I guess the best example I can think of is Chris McCandless
Then there’s the North Pond Hermit of Maine but I suppose people would not classify him as free of mental illness.
Just wondering how many people are out there living in caves, walking around, hiking trails, hopping trains, or living in National Forests full time who really aren’t mentally ill and just choose that lifestyle. What do you think?
There used to be (still is?) a guy who lived in Albany NY known as the Mayor of Lark St. I think he said he had a degree, but he was willingly homeless. Made money running errands for local businesses. Everyone in the Lark St neighborhood knew this guy.
He seemed plenty sane to me.
Well, I know a guy almost like you describe, chooses it, says he’s more free. He does love him some crack though.
train hoppers come to mind.
Thanks for that link! The looks interesting…watching it now. That reminds me of the book Dharma Bums by Jack Kerouac. They hop and ride a train up to San Francisco in the beginning of the book.
I imagine most of those just go off grid. Being a homeless wanderer is very hard. Much easier to shun society from inside a cabin.
Most of them live in their car.
Yes, I do believe there are some people that choose that life style.
Mental illnesses is what they say you have when you don’t fall in line.
Yeah, I met a retired guy who just went around the country using his pensioner’s bus pass and slept where he could.
You met Reacher?
I once met a man who was just trekking across the country. Took a rest next to me at the bus stop in my city with his a big ol’ frame backpack; one of those ones you would take on a long multi-day backcountry hike with a sleeping bag. He said he had just come down out of the mountains. Until then, I had not met a single person who even tried to make that journey in either direction on foot, but this person apparently would walk huge portions of an entire state on a frequent basis. You could tell he wasn’t like other homeless people. He actually seemed happy.

Your tasks:
1: Summarize the thread in two sentences.
2: Reproduce the thread word for word, starting with "Thanks for that" and going on through "that life style.".

Data for review:
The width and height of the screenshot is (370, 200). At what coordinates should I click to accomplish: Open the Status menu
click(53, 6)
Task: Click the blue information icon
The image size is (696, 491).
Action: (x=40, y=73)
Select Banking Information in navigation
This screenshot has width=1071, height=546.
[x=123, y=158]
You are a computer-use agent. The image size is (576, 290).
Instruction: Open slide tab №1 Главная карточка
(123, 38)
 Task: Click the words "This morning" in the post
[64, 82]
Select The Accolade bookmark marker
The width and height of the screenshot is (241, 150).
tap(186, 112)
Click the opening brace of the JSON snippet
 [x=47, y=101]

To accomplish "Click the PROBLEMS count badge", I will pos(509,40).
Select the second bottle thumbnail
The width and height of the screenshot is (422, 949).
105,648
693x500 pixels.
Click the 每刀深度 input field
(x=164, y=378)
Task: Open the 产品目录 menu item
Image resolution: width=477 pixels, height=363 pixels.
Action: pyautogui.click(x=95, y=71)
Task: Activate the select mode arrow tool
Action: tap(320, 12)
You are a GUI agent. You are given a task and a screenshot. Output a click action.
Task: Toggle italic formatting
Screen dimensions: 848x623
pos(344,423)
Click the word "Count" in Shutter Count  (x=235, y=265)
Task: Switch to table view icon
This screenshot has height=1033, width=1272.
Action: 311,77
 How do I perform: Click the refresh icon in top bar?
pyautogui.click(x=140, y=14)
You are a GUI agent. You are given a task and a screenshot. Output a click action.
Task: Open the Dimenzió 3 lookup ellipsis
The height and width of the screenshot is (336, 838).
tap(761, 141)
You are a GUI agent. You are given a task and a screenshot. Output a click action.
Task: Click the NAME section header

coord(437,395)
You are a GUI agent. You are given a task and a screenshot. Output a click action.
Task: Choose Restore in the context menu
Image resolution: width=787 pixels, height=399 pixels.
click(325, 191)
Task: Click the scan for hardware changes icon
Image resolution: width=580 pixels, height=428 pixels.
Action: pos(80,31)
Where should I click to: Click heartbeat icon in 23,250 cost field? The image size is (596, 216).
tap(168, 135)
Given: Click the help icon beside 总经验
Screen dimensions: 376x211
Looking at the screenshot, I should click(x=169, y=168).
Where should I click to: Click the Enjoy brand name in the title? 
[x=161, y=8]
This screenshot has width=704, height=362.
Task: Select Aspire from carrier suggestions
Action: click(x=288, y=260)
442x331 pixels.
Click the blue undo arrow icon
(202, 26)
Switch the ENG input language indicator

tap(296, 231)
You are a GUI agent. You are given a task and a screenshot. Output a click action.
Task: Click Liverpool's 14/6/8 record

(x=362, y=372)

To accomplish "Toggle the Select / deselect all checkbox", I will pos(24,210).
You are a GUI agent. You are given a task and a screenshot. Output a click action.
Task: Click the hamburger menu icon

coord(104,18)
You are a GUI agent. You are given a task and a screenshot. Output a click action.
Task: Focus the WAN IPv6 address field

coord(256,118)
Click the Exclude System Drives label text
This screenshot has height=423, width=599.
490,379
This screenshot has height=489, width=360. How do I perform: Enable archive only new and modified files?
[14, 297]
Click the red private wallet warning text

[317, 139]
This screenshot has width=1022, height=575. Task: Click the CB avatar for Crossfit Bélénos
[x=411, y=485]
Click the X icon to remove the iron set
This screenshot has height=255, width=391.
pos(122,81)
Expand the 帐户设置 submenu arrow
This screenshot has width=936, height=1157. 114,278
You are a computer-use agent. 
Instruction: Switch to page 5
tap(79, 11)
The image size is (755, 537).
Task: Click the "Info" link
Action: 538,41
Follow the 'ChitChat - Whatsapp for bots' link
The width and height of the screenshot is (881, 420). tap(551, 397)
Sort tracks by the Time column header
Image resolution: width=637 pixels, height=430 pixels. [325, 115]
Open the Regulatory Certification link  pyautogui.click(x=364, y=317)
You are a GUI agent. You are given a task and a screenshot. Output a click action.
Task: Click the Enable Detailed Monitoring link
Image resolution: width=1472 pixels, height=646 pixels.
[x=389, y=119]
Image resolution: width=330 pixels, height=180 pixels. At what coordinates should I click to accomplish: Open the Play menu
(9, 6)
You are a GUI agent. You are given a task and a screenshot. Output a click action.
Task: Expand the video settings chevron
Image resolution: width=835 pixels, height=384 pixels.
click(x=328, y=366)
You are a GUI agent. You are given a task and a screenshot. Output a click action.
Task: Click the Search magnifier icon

Outputs for the tasks:
1: The thread asks how many people live in caves, walk trails, hop trains, or live full time in National Forests by choice rather than because of mental illness, and it mentions Chris McCandless and the North Pond Hermit of Maine. Replies describe such people, including a willingly homeless man in Albany known as the Mayor of Lark St., a retiree who traveled the country on a pensioner's bus pass, and a seemingly happy man who walked huge portions of a state.

2:
Thanks for that link! The looks interesting…watching it now. That reminds me of the book Dharma Bums by Jack Kerouac. They hop and ride a train up to San Francisco in the beginning of the book.
I imagine most of those just go off grid. Being a homeless wanderer is very hard. Much easier to shun society from inside a cabin.
Most of them live in their car.
Yes, I do believe there are some people that choose that life style.